The WAAPA graduates got engaged during the pandemic, and in a strange coincidence this year each stepped into a star role at short notice after a leading man was injured.

For Lachlann it was as Elijah, in the WAO joint production with UWA this month, while Chelsea took a gender-bending role in The Cloak at Fringe World in January, morphing from soprano to tenor.

“It was quite stressful but really quite fun,” Chelsea says. “It was obviously not my voice type but the opera is something I’ll sing some day, so it was nice to feel the stretch into that role. “It’s lucky I’ve got a whacky memory, I’ve always been able to memorise things easily.”

Lachlann, also in the cast, was more nervous watching Chelsea, but she pulled through.

“It’s quite invigorating because live theatre should be exciting,” she says. “Having something thrown in at the last minute makes you listen more and engage more. You’re more fully in the moment.”

In Elijah, both were in the chorus and Lachlann took the lead the morning of the first show.

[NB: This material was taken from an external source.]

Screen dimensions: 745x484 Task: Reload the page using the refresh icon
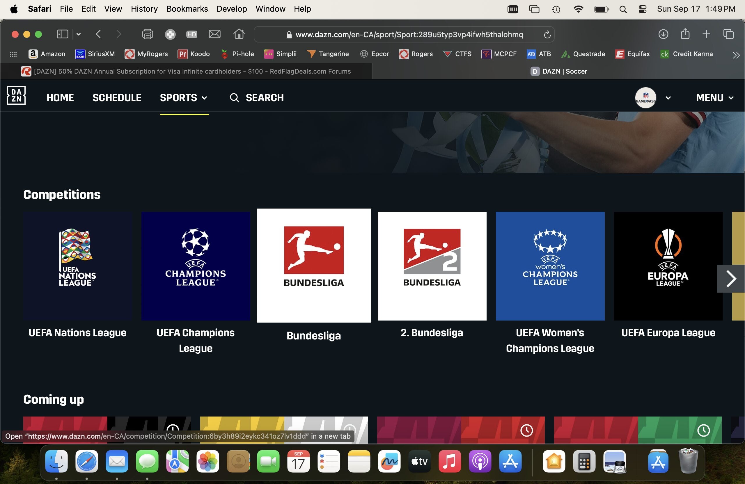tap(547, 34)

“I’ve always been taught to follow the (conductor’s) stick and that will get you through, and it did,” he says. “I had listened to it a lot, I’ve sung the first and last aria out of context, so I had to join the dots.”

Co-stars helped with prompts on the first night, and the reception was huge.

“Mostly it’s been appreciation for how quickly I turned it around,” Lachlann says. “I wasn’t told at the time that it wouldn’t have gone ahead if I hadn’t stepped in, so there’s been a lot of positive feedback.”

It all leaves Chelsea with a quandary: “I now have people tell me they don’t want me to sing anything other than tenor roles,” she says.

“Either you rise to the challenge or fall down. Luckily it’s in our nature to rise.”

The couple are on schools tour this week and in July sing in the chorus for Cavalleria Rusticana and I Pagliacci, two short operas presented together.

They’ll also understudy lead roles: “Just in case someone pulls out,” they both laugh.